Future studies to predict adherence should include the inpatient setting and explore insight. Studying the pharmacokinetics associated with non-adherence in each psychiatric drug is a major challenge. Medication adherence is a complex and dynamic process changing over time in the same patient. Personalizing adherence using psychological or pharmacological variables are in their initial stages.
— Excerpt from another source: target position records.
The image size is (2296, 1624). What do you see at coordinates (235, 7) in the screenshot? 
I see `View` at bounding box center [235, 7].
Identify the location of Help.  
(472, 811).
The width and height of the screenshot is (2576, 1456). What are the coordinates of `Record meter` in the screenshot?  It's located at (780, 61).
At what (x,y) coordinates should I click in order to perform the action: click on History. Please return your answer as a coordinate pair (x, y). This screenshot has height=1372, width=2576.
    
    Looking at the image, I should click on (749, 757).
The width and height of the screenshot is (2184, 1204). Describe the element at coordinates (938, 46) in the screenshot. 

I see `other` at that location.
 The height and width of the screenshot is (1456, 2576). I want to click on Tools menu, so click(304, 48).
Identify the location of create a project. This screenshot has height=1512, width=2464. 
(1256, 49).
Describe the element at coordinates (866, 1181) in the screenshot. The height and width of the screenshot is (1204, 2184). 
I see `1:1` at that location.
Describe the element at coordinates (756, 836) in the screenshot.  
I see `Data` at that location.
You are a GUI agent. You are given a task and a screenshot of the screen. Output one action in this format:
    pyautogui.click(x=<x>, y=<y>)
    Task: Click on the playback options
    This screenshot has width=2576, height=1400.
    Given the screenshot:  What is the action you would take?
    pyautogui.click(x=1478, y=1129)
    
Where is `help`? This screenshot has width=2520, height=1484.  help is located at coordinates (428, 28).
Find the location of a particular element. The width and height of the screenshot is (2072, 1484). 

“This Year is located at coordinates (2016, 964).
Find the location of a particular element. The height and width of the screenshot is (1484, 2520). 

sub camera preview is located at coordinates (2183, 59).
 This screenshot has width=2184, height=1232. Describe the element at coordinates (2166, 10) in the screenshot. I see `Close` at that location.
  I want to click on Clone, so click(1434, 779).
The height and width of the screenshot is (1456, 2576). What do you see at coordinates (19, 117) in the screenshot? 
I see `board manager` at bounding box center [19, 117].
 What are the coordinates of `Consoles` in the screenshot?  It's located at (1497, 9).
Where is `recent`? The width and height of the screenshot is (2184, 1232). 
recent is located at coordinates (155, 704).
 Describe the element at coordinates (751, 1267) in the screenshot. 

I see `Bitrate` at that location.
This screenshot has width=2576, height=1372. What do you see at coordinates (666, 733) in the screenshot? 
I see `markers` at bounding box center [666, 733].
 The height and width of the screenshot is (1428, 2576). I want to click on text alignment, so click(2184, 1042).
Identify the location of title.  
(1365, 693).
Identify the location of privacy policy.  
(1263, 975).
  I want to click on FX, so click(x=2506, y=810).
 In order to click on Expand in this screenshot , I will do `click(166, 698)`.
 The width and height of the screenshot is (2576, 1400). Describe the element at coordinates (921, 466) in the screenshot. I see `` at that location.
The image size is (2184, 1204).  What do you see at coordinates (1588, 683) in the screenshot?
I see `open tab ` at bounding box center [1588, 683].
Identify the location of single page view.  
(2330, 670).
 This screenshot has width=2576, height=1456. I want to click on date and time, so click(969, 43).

对合理开具的药物治疗依从性差是精神科医生面临的全球性挑战。
测量依从性很复杂。在我们最近一项涉及三个国家、超过1000名患者且同时观察他们对多种药物处方依从性的自然主义研究中,患者对每种特定药物依从性的自我报告是测量依从性的唯一可行选择。系统的文献综述对于社会人口统计学、临床和药物变量作为精神科药物依从性预测因素的结果并不一致。我们在过去10年对相对稳定的精神科门诊患者的研究表明,一些自我报告的健康信念具有一致、强烈的影响且具有更好的预测作用。这些健康信念的三个维度是个体的特征:1)对精神科药物的态度,如药物恐惧症(害怕服用药物),2)健康控制点(患者对谁或什么因素决定其健康状况的信念),3)心理反抗(与威胁或抑制某些行为自由的规则或规定直接矛盾的情绪反应)。它们可以通过《精神科治疗患者健康信念问卷》来测量。对每种特定药物的态度可以通过必要性 - 关注框架来测量,并总结为对该药物是否存在怀疑。在对精神科药物,特别是抗精神病药物进行了25年的药代动力学研究之后,我们对于如何利用血药浓度来预测不依从的影响或确定不依从情况的了解有限。
未来预测依从性的研究应包括住院患者情况并探索洞察力。研究每种精神科药物不依从相关的药代动力学是一项重大挑战。药物依从性是一个复杂且动态的过程,在同一患者中会随时间变化。利用心理或药物变量进行个性化依从性研究尚处于初始阶段。